In the final paper, 'The Emerging picture of Mary Astell's Views', Sowaal provides a contextual overview of the themes covered, arguing that the Astell that emerges is a systematic thinker whose philosophical views inform her analysis of women's lived experience. Lacking the support of a scholarly tradition, Astell is as yet a relatively obscure figure, but collections such as the present one, Sowaal suggests, form the beginning of an interpretive framework. The very notion of a philosophical canon, she proposes, might well be altered or even abandoned by greater attention to the 'minor' figures in the history of philosophy. Sowaal discusses the themes of education, friendship, marriage, equality, and freedom as they are developed throughout these papers and as they cohere with Astell's metaphysical, epistemological, and ethical commitments. Sowaal suggests that while these papers have focused on Astell's relevance to contemporary feminist interests there is room for exploring other kinds of intersectionality -- for example how Astell's views might bear on issues of race, class, or sexuality -- that offer avenues for future Astell studies.

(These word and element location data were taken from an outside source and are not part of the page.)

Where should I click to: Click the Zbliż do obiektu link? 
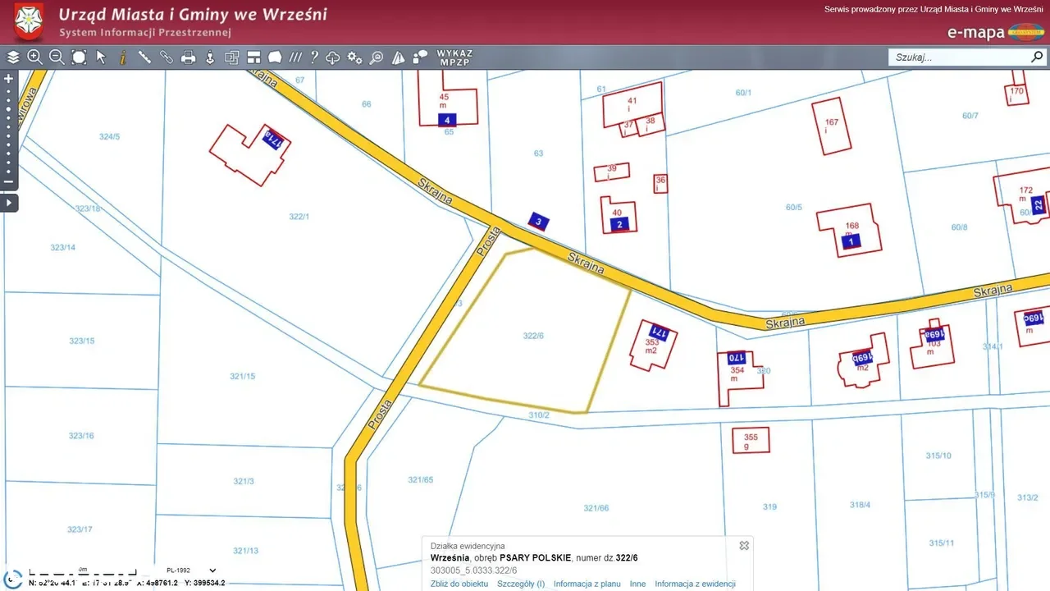tap(459, 584)
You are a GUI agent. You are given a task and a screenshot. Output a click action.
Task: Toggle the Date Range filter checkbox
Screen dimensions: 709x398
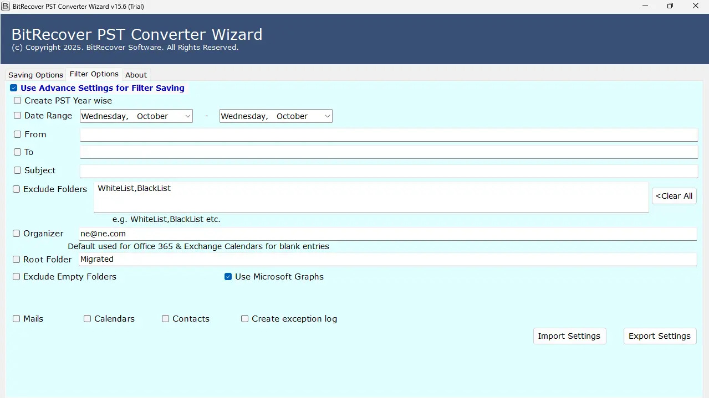(x=17, y=116)
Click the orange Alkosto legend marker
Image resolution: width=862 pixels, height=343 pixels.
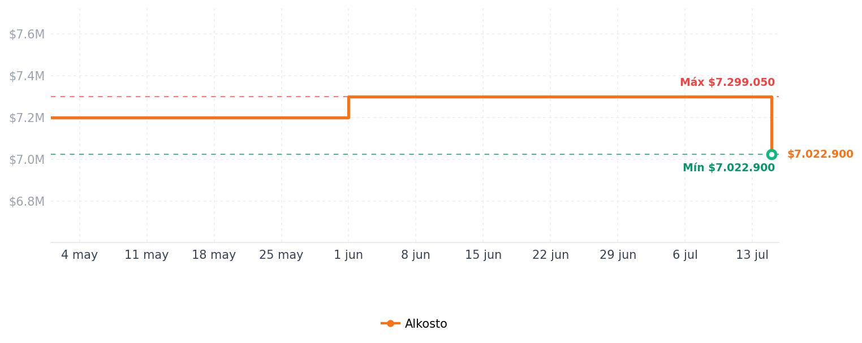390,324
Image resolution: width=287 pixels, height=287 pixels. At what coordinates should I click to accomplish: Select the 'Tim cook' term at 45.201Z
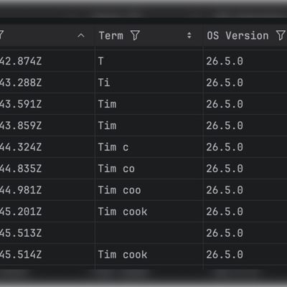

This volume makes a clear and compelling case for the importance, and relevance, of Mary Astell. Very often, women from this period are either viewed as mouthpieces of male thinkers or otherwise derivative of their ideas. Astell comes across, rightly, as an inventive and astute philosopher, whose feminism formed a central part of her system of thought. In her preface, series editor Nancy Tuana, proposes that a canon does not signify a static and absolute body of essential texts in a given discipline so much as it reflects what that discipline considers representative of its foundations and its definitive accomplishments. Astell's prescient and forward-thinking views about women's rationality and agency, and the interplay of these ideas with her ethical, metaphysical, and theological views, suggest a history of philosophy that is at once richer, more accurate, and, as Alice Sowaal so aptly puts it, offers 'a more expansive vision of our future.' (206) This is a highly recommended, engaging, and important collection.